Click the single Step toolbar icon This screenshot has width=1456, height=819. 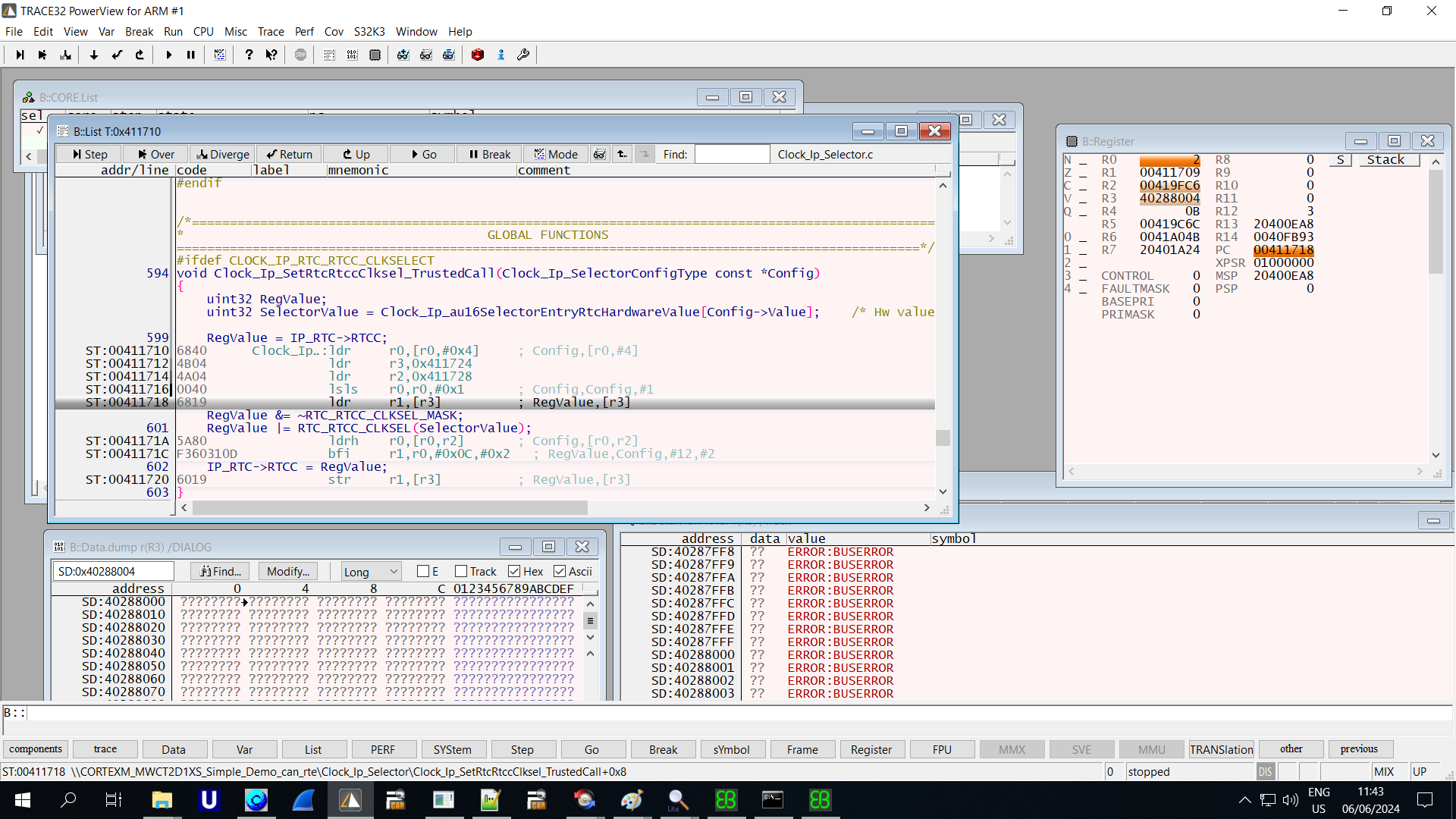click(20, 55)
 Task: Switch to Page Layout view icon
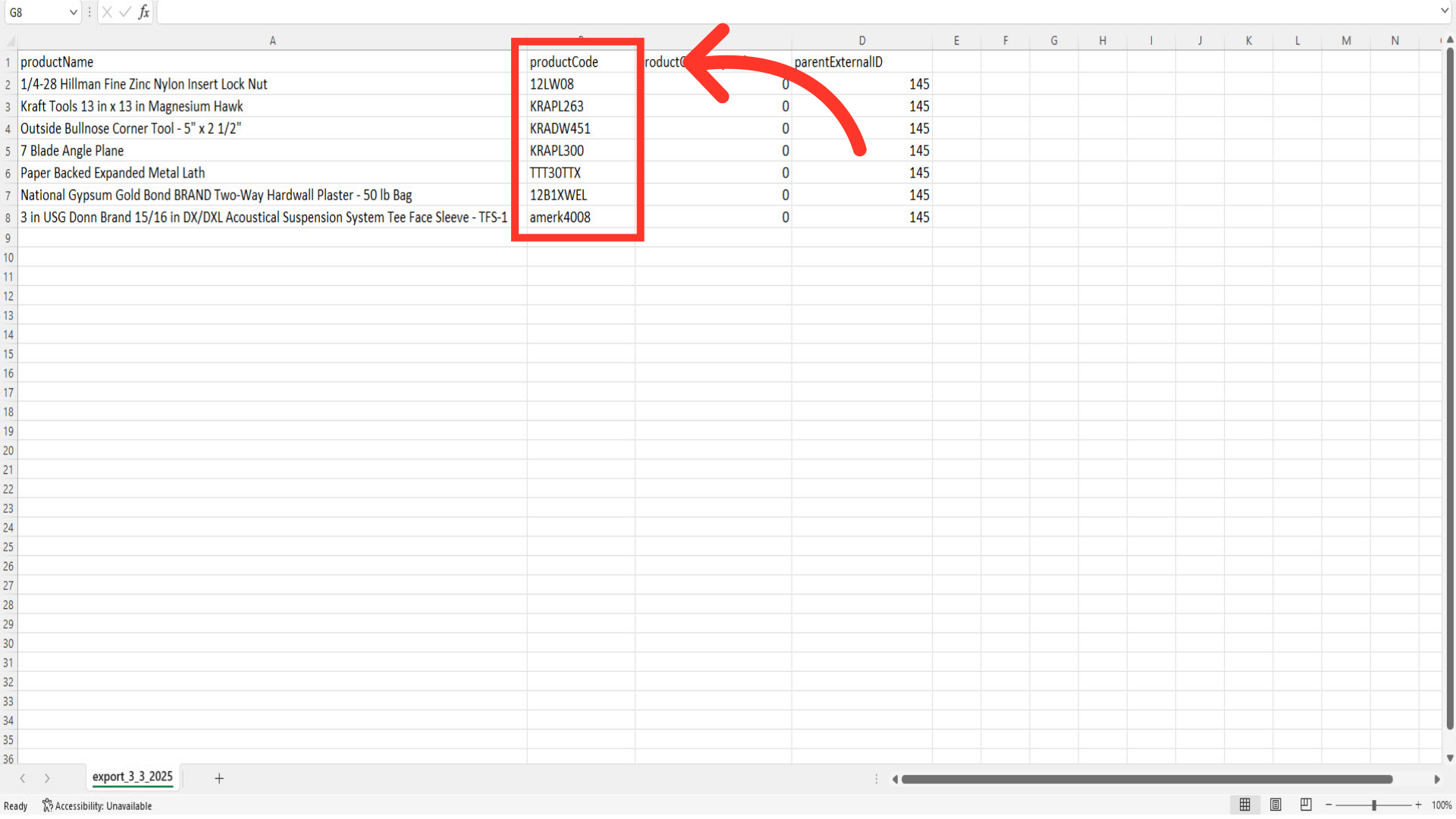[1276, 805]
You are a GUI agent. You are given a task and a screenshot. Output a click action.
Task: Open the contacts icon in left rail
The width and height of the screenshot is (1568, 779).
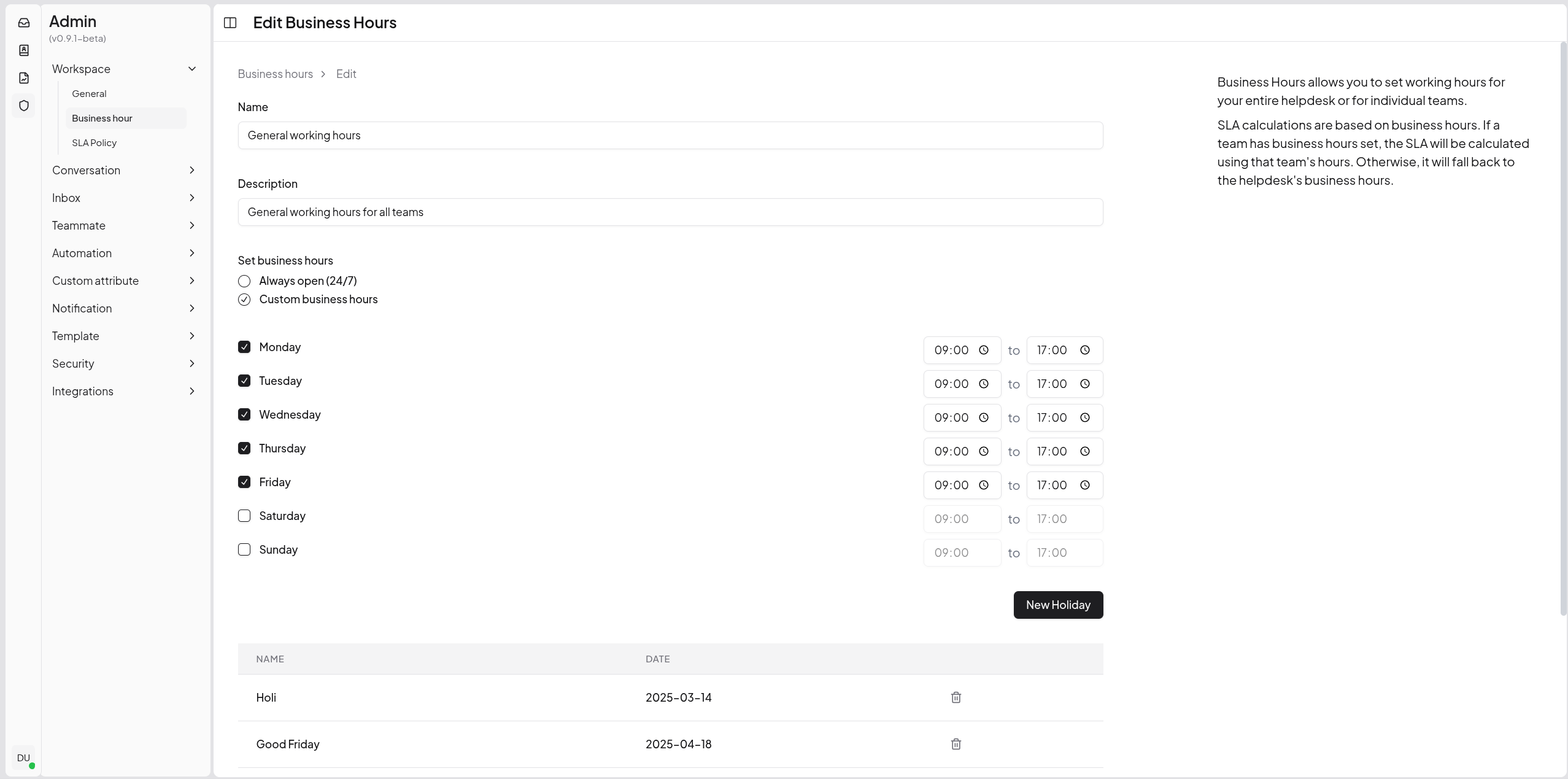pyautogui.click(x=24, y=50)
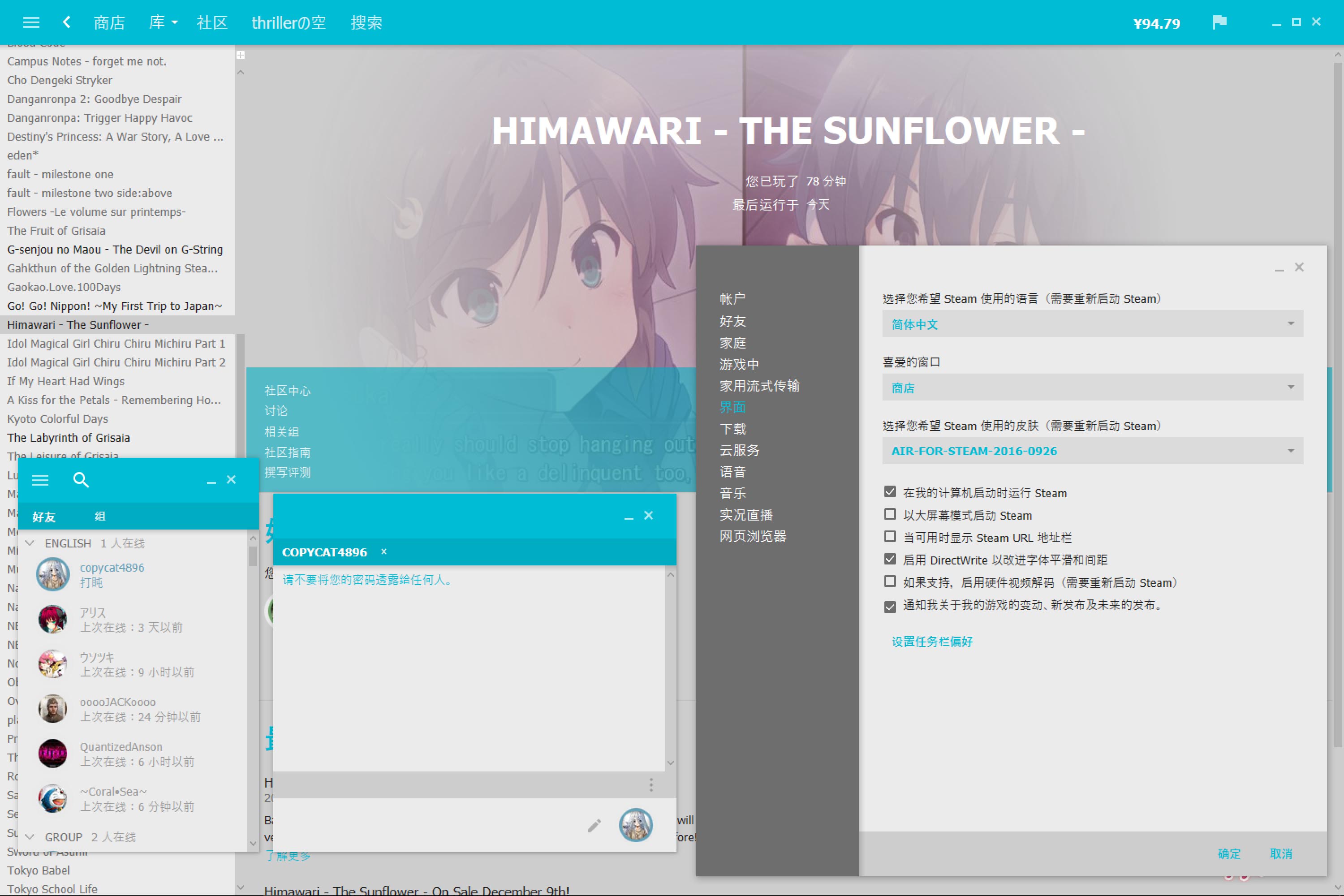
Task: Click the flag notifications icon
Action: (1219, 22)
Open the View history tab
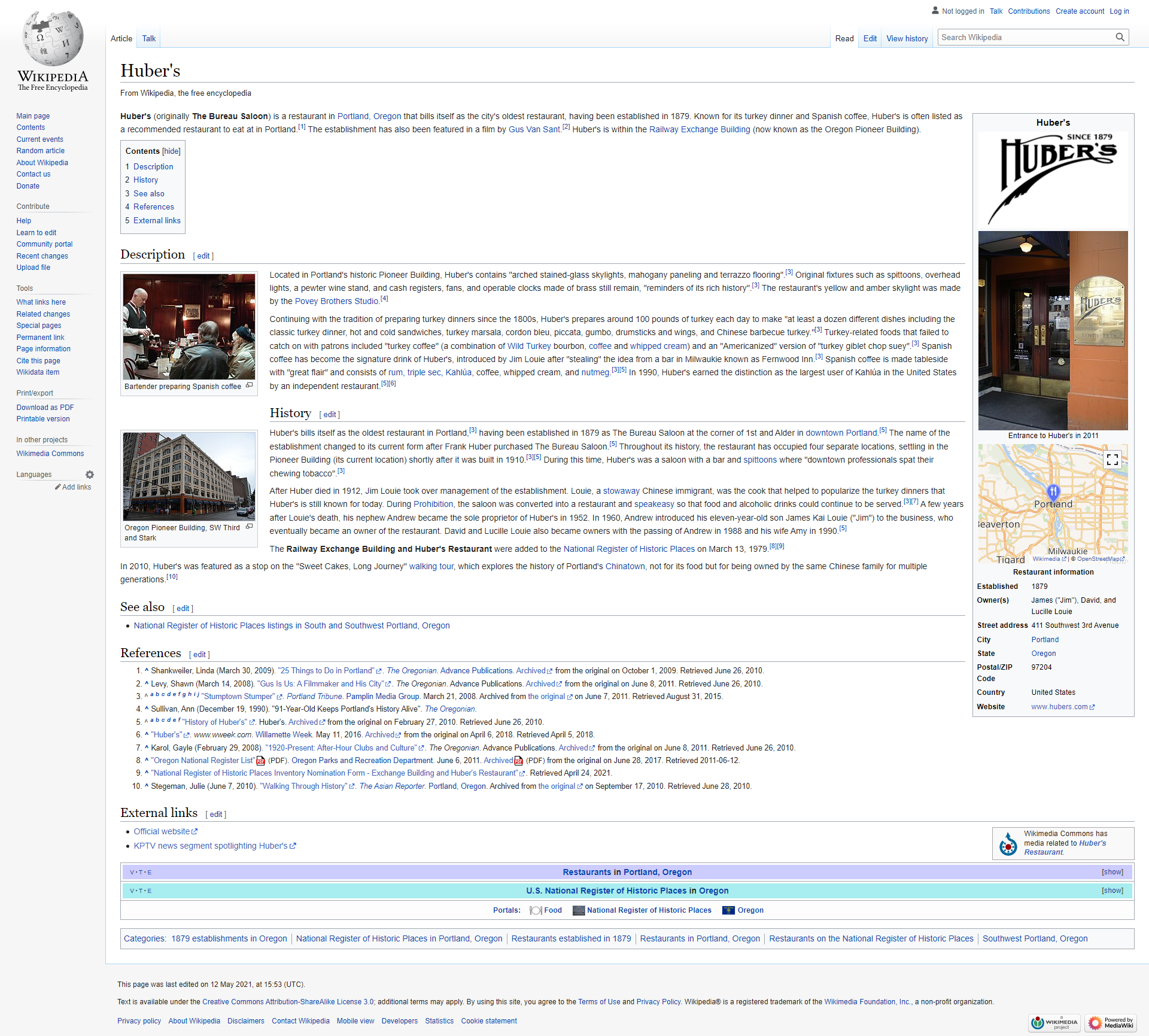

▸ **WHAT YOU SHOULD DO**: Find every line of the data that holds the string "Open", then say how many there are and nothing else.

▸ **EXPECTED OUTPUT**: 2